A women's service at Mount Druitt has twice written to the Minister for Health, Jillian Skinner, in the past 10 months, alerting her to an increased number of requests for financial aid for abortions from all over the state.
In one week, the service had three women seeking urgent help. All were turned away from Blacktown Hospital. One woman had five children under 10 and had just separated from her husband because of domestic violence. Another had four children, three of whom were in the care of Community Services.

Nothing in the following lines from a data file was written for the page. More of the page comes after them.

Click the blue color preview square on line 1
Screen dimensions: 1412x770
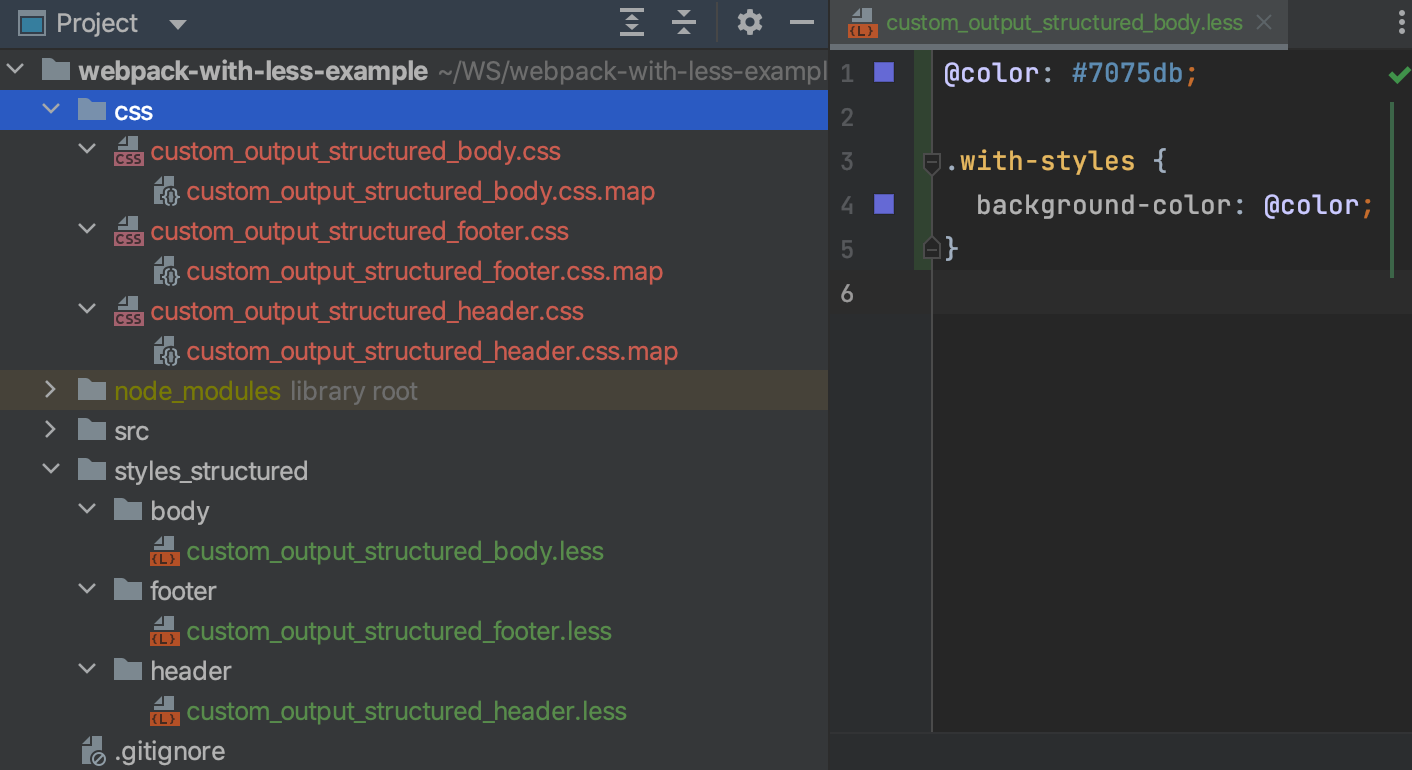[x=883, y=73]
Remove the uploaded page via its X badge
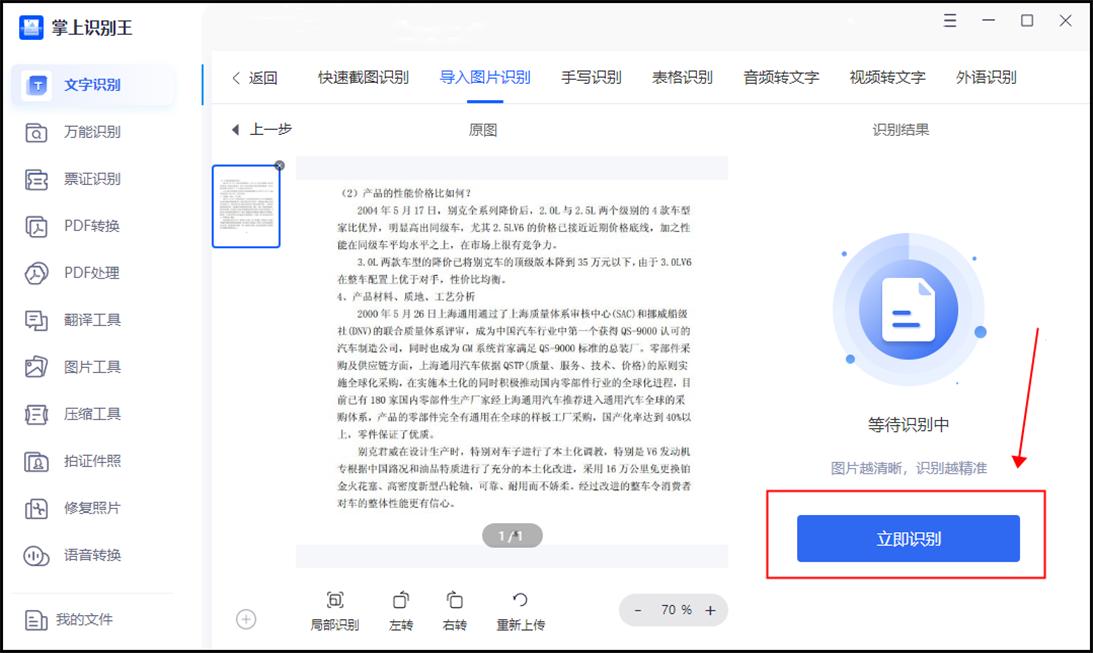The width and height of the screenshot is (1093, 653). [278, 167]
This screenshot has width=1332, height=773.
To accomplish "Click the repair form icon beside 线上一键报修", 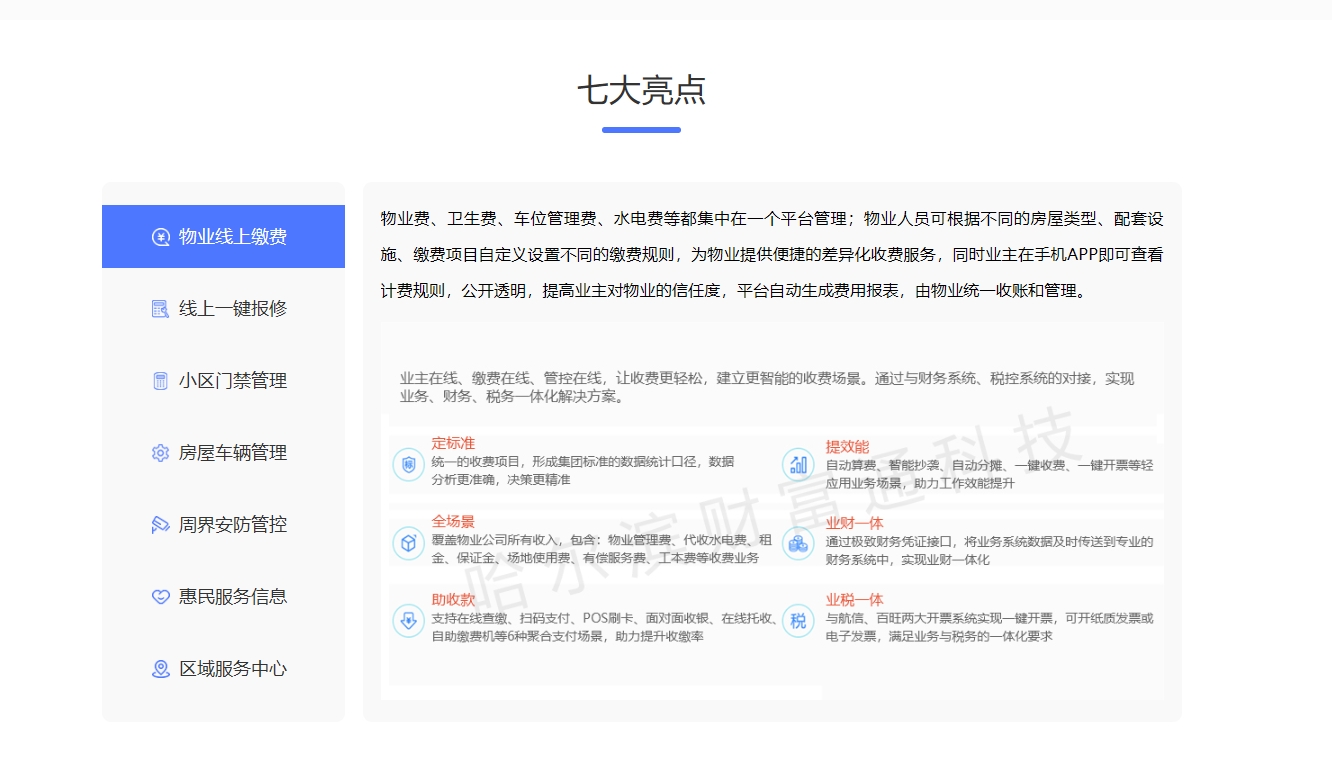I will pos(160,309).
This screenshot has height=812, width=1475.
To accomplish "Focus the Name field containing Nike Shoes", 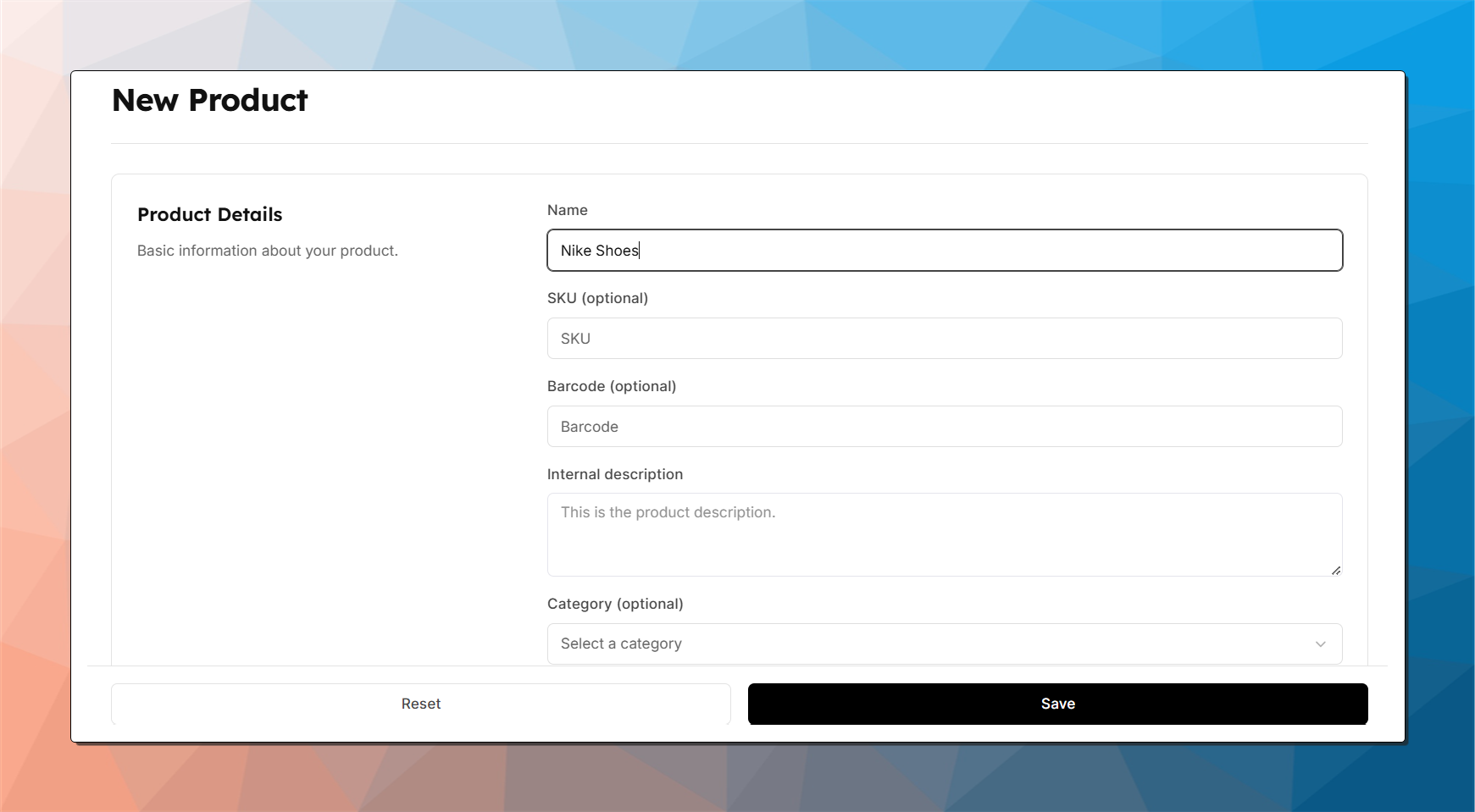I will tap(944, 251).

The third was homeless with two children.
Blacktown Hospital provides a limited number of so-called medical abortions using mifespristone (commonly known as the abortion pill RU-486) to women less than 10 weeks' pregnant.
The general manager of Blacktown/Mount Druitt Hospital, Andrew Newton, said: ''Any woman requiring medical termination in NSW receives care according to clinical needs.'' Surgical terminations ''are provided in the community sector''.
The manager of the Women's Activities and Self-Help House, Catherine White, said in her letter to the minister: ''Along with the adverse impact on the woman's mental health, continuing unplanned pregnancies has the potential for long-reaching economic impacts on the child protection system, as well as income support and welfare services.''
A response from the parliamentary secretary for regional health, Melinda Pavey, suggested women seek help from no-interest-loans schemes. These are provided by church organisations. The Western Area Adolescent Team was also cited as a source of help but it lost government funding for provision of such assistance last year.
Marie Stopes International (Australia), the local arm of a worldwide, not-for-profit women's health service, runs 15 clinics, including five in NSW.
For women on Centrelink benefits with a healthcare card, the out-of-pocket cost of a surgical abortion starts at about $340 under 12 weeks' pregnancy and rises with each week to about $610 at 14 weeks and $1365 at 19 weeks. Transport and accommodation costs are extra burdens.
Some women's health centres have struck memorandums of understanding with Marie Stopes for significantly reduced rates for women in severe financial hardship. ''Even big reductions, say to $450, is a mountain for a woman on a Centrelink benefit,'' said Margaret Kirkby, spokeswoman for the Women's Abortion Action Campaign.
Women's health workers praised the organisation as helpful and recognised it must cover costs. But one said the memorandums were ''fairly tenuous and when demand is rising you feel you're begging''.
A $30,000 fund from the Bessie Smyth Foundation was used for several years to subsidise abortions for poor women and to provide advice and referrals. But the funds, derived from the sale of an abortion clinic, ran out at the end of 2007. Attempts to secure government assistance failed.
Ms Kirkby said NSW was the only big state to lack a government-funded information and referral service, similar to Queensland's Children by Choice.
The medical director of Family Planning NSW, Deborah Bateson, said easing the restrictions on doctors prescribing mifespristone would also increase access to abortions.